A pochi giorni dalla nascita di Maria Ginevra la tensione era tanta e nessuna delle mie vecchie brutte domande aveva modo di penetrare per nemmeno un istante tra le fessure dei miei pensieri, ricordo con netta chiarezza l’ultimo esame dal ginecologo che sorridendo e guardando me e Roberta, con neanche troppe parole, ci ha fatto capire che la bimba era sana e tutte le rilevazioni che aveva fatto davano esito positivo. Volevo sapere solo quello, non mi interessava altro!

Finalmente il tempo stava scadendo, siamo andati in ospedale e ci hanno ricoverato l’8 settembre, facendoci intuire che la bimba sarebbe nata a breve. Invece abbiamo soggiornato il 9, il 10 e l’11 settembre, ma la piccola non si muoveva… poi il 12 (per chi è credente, giorno del Santissimo Nome di Maria) la piccola ha deciso di farsi sentire intorno alle 9:30 e di farsi vedere per la prima volta alle 13:30 in punto! Era nata MariaGinevra.

Inutile dirvi il carico emotivo che porta un simile evento nella propria vita, per i genitori che lo vivono in prima persona, ma anche per tutti i parenti che sono loro vicini.

Siamo tornati a casa e la vita ha ripreso piano piano i suoi ritmi, scanditi dalle poppate, dai pannolini e per fortuna da poche “notti bianche” in quanto la piccola è un vero e proprio angelo.

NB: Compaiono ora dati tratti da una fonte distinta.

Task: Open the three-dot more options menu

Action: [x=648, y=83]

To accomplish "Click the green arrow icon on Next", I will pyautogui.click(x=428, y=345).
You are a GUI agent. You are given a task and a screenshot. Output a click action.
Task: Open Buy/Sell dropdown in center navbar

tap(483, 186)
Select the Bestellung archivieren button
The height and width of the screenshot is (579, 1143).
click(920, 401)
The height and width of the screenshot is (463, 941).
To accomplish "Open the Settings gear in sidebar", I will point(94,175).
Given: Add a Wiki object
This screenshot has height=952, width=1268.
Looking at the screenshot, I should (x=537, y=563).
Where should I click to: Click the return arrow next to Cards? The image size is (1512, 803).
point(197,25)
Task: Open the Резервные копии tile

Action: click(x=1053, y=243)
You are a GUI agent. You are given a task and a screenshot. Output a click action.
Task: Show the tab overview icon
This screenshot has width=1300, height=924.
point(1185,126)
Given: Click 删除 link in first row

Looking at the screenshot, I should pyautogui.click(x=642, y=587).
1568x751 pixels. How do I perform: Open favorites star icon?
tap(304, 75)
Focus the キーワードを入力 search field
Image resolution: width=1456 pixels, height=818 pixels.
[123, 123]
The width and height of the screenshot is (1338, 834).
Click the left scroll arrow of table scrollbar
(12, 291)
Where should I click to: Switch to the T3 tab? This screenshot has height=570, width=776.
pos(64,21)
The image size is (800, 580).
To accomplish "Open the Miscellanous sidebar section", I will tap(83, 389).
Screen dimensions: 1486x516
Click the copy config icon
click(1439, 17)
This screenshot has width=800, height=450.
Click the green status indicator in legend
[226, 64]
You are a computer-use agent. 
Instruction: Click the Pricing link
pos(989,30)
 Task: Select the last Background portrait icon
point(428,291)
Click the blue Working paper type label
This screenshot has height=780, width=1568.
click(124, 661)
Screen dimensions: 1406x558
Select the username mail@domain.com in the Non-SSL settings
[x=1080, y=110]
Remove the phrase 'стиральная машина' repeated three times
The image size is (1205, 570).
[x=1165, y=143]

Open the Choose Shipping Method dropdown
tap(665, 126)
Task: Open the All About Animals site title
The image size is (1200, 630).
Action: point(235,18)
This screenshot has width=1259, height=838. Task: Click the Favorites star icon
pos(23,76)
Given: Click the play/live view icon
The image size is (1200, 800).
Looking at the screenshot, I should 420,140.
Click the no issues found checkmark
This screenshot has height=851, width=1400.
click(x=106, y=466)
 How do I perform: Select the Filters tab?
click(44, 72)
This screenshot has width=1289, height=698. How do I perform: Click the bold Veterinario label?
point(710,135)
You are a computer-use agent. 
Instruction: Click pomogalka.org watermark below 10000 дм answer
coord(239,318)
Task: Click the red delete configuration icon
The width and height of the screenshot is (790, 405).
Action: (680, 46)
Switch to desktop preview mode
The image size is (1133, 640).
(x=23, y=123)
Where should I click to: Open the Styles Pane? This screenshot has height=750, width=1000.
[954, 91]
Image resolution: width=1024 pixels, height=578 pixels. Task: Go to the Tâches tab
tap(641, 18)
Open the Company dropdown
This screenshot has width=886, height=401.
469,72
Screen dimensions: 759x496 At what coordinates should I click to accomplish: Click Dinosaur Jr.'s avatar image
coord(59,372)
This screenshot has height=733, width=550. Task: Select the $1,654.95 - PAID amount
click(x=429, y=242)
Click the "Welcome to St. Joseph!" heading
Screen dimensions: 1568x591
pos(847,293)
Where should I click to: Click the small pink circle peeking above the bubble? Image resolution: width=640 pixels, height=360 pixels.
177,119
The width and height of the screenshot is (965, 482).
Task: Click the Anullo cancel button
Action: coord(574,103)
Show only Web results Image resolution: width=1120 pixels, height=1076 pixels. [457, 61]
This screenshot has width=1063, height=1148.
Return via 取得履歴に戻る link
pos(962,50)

Sono passati da poco due mesi e domenica pomeriggio ho messo mia figlia sul divano, l’ho stesa, ho iniziato a parlarle e le ho fatto ascoltare il brano Sunrise di Allevi (che le facevo sempre sentire mentre era nella pancia della mamma), lei ha iniziato a ridere, guardandomi dritto negli occhi, con una profondità così avvolgente ed è stato in quel preciso momento che… “l’ho letto nei suoi occhi!”.

Il “Perché è successo a me?” me l’ha spiegato lei, con uno sguardo rapido e fugace, mi ha fatto capire che il mio percorso era questo, che lei aspettava me e che probabilmente io, pur non essendone pienamente cosciente, aspettavo lei. Mia figlia mi ha fatto capire in un solo istante che in fondo tutto quello che ho passato è stato un bene perché mi ha portato lì, in quel momento, ascoltando quel brano e giocando con lei in quel preciso istante; perché se tutto quello che ho passato con la malattia non ci fosse stato chissà che cosa avrei fatto della mia vita. Poi ho capito il più semplice enigma della mia esistenza, capire che per stare bene, per stare bene davvero, forse, è necessario stare male, almeno una volta, almeno un po’, quel poco che basta per ritarare i nostri principi, per apprezzare e superare i nostri limiti e per godere di ciò che realmente filtra gioia alla nostra anima.

Grazie a tutti per aver dedicato un po’ del tempo della vostra vita nel leggere le mie parole! Un caro abbraccio a tutti.